Stated exercise – Can you copy the listing below line for line, without changing any wording, and leave the pictures out?

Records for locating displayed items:
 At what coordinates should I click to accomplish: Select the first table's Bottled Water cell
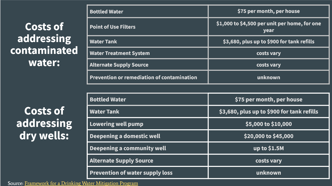[147, 11]
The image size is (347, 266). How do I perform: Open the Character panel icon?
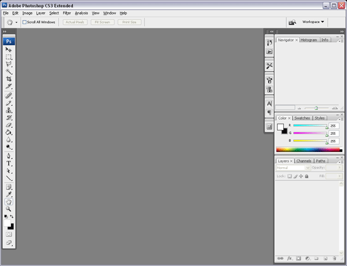(x=270, y=104)
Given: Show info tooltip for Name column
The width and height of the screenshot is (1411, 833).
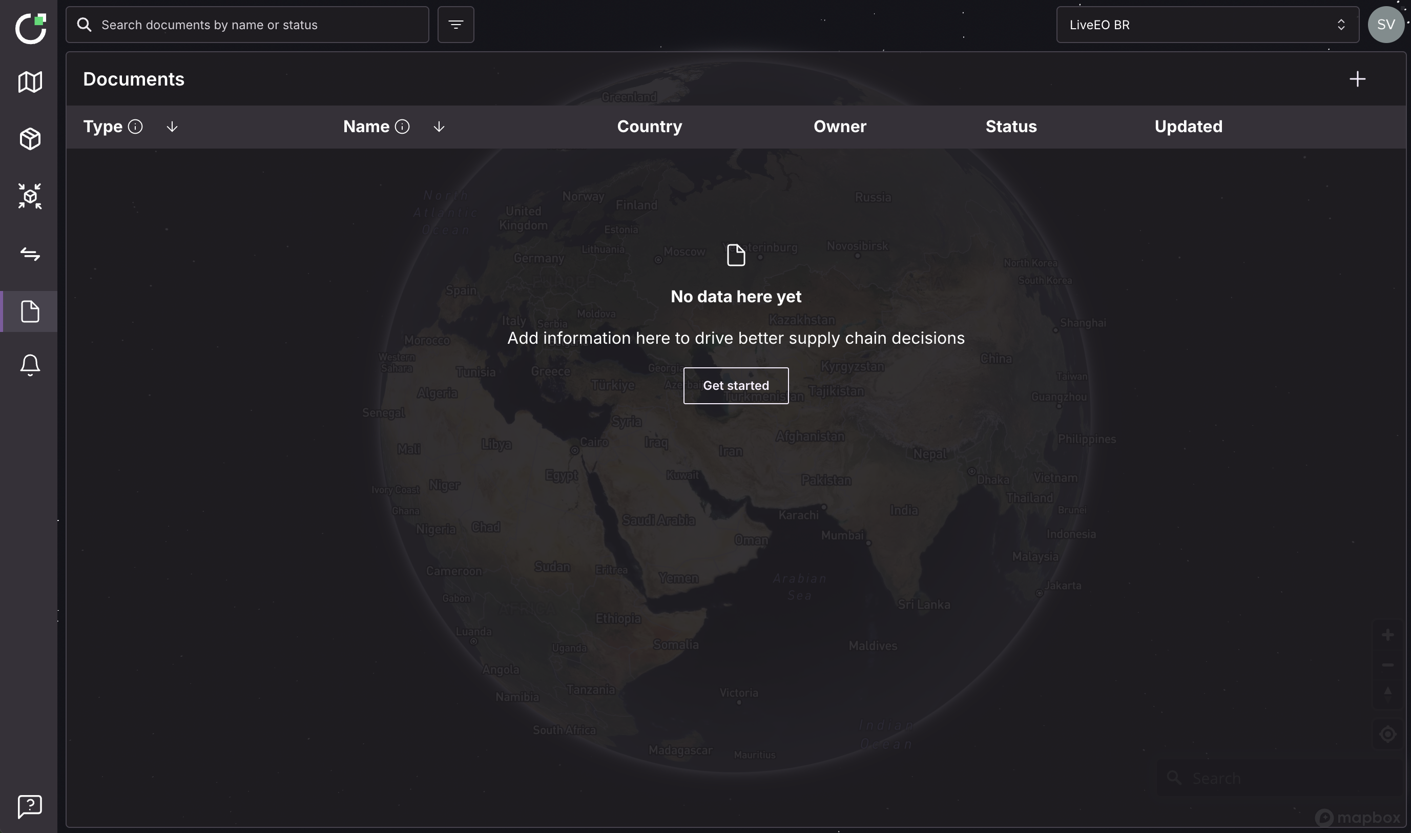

Answer to this problem –
 At what coordinates should I click to accomplish: Select the first table's Bottled Water cell
[147, 11]
The image size is (347, 266). How do I perform: Open the Character panel icon?
(x=270, y=104)
Given: Show info tooltip for Name column
The width and height of the screenshot is (1411, 833).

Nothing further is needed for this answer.